Baca juga: AS Lindungi Pangeran MBS dari Gugatan atas Pembunuhan Jurnalis Jamal Khashoggi
Dari pernyataan tersebut jelas Departemen Luar Negeri AS tidak pernah menyebutkan dugaan peran Putra Mahkota Arab Saudi.
Pada tahun 2019 lalu, Joe Biden saat kampanye pernah berkata: "Saya pikir itu adalah pembunuhan telak. Dan saya pikir kita harus melakukannya seperti itu."
"Saya secara terbuka mengatakan pada saat itu kita harus memperlakukannya seperti itu dan harus ada konsekuensi yang berkaitan dengan bagaimana kita menangani mereka - kekuatan itu," ungkap Biden pada saat itu.
Tetapi sebagai Presiden, dia telah berusaha untuk meredakan ketegangan dengan kerajaan, termasuk berselisih dengan Pangeran Mohammed.
Sementara itu, kepala kelompok hak asasi manusia DAWN, Sarah Leah Whitson mengatakan, sebuah ironi ketika Joe Biden sendiri yang meyakinkan MBS dapat lolos dari gugatan kematian Jamal Khashoggi.
Baca juga: Istri Jurnalis Jamal Khashoggi akan Tuntut NSO Group atas Spyware Pegasus
"Presiden Biden-lah yang berjanji kepada rakyat Amerika bahwa dia akan melakukan segalanya untuk meminta pertanggungjawabannya," kata Whitson.
Sementara itu, mantan tunangan Jamal Khashoggi, Hatice Cengiz, menulis di Twitter bahwa "Jamal meninggal lagi hari ini" dengan keputusan tersebut.
Dia bersama DAWN - yang didirikan oleh Khashoggi - telah mencari ganti rugi yang tidak ditentukan di AS dari putra mahkota atas pembunuhan tunangannya.
Pengaduan tersebut menuduh pemimpin Saudi dan para pejabatnya telah "menculik, mengikat, membius dan menyiksa, serta membunuh jurnalis penduduk AS dan advokat demokrasi Jamal Khashoggi".
Sekretaris Jenderal Amnesty International, Agnes Callamard, berkata: "Hari ini adalah kekebalan.

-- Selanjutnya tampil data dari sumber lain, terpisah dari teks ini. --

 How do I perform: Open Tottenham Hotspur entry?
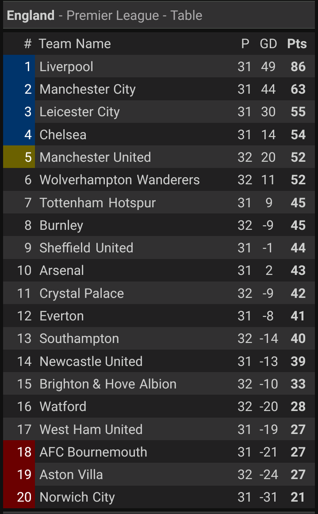point(98,203)
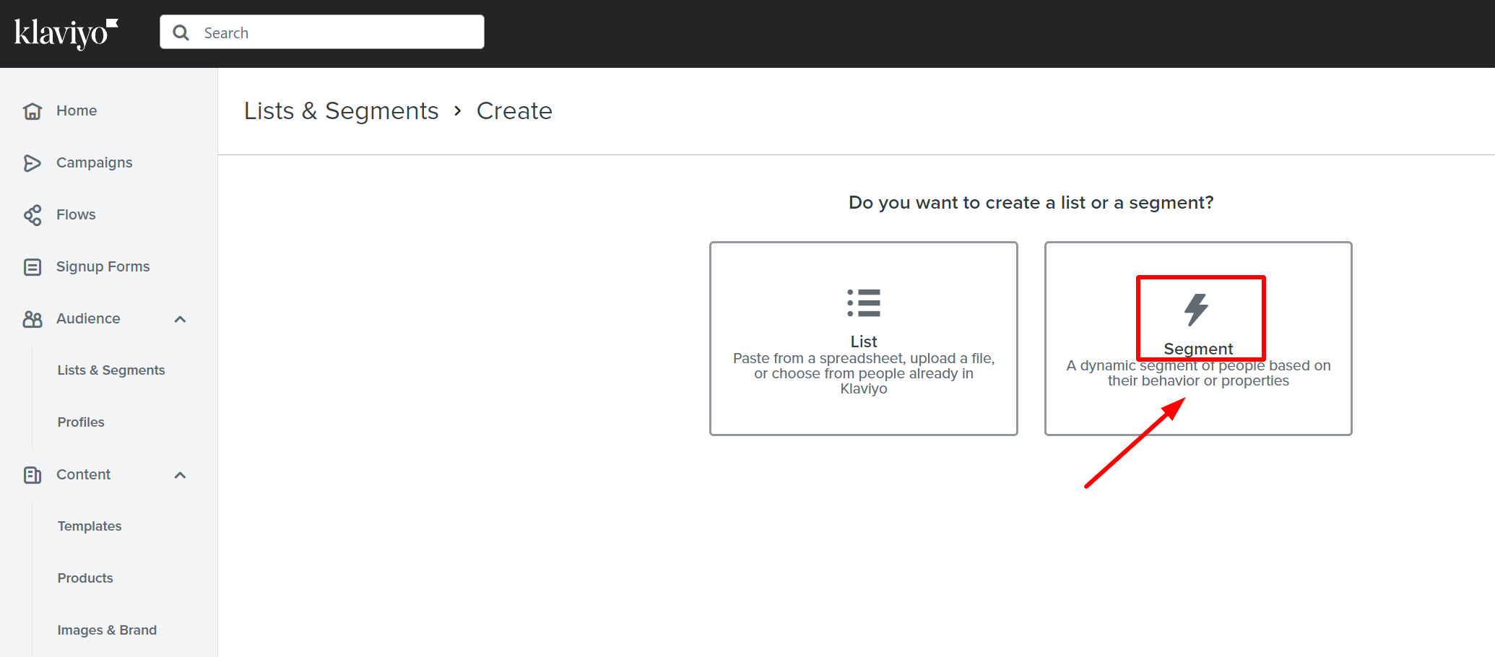Open Lists & Segments in sidebar
This screenshot has width=1495, height=657.
click(111, 370)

Semuanya menambah impunitas."
Baca juga: Pejabat AS: Washington akan Amati Sikap Arab Saudi setelah Sanksi atas Pembunuhan Jamal Khashoggi
Perbaiki Hubungan dengan Arab Saudi

Pemberian kekebalan untuk MBS ini setelah sang Putra Mahkota secara resmi menjabat sebagai Perdana Menteri Arab Saudi pada bulan September.

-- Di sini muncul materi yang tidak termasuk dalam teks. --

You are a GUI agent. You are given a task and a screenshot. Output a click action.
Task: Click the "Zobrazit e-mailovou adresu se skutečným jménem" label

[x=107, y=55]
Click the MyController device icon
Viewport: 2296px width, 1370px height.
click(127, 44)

Di Arab Saudi, kekuasaan berada di tangan Raja, putra mahkota, dan bangsawan yang memiliki hubungan darah langsung.
MBS sangat berkuasa sejak ia menjadi putra mahkota pada tahun 2017.
Dikutip dari Al Jazeera, sangat tidak mungkin bahwa AS, sebagai mitra strategis dan pemasok senjata Arab Saudi, akan memfasilitasi penangkapan MBS.
Tetapi memberinya kekebalan dengan cara ini akan menyebabkan kelegaan di pengadilan kerajaan Saudi.
Baca juga: Joe Biden Pertanyakan Pernyataan Zelensky soal Rudal di Polandia
Meski begitu, kejadian ini telah memicu badai protes dari kelompok hak asasi manusia serta tunangan Khashoggi.
Mendasari semua ini adalah keinginan Washington untuk memperbaiki hubungannya yang buruk dengan kepemimpinan Saudi.
Bukan rahasia lagi bahwa MBS dan Presiden Biden tidak menyukai satu sama lain.
Baru-baru ini, Arab Saudi dengan gamblang menolak permintaan AS untuk memompa lebih banyak minyak untuk menurunkan harga bahan bakar.
Hal tersebut dianggap Washington sebagai bentuk penghinaan.
Selain itu, Saudi memiliki hubungan yang semakin hangat dengan Rusia dan China.
Akan ada banyak orang di istana kerajaan yang diam-diam mengharapkan kembalinya Donald Trump ke Gedung Putih, yang memilih Riyadh untuk kunjungan luar negeri pertamanya sebagai Presiden.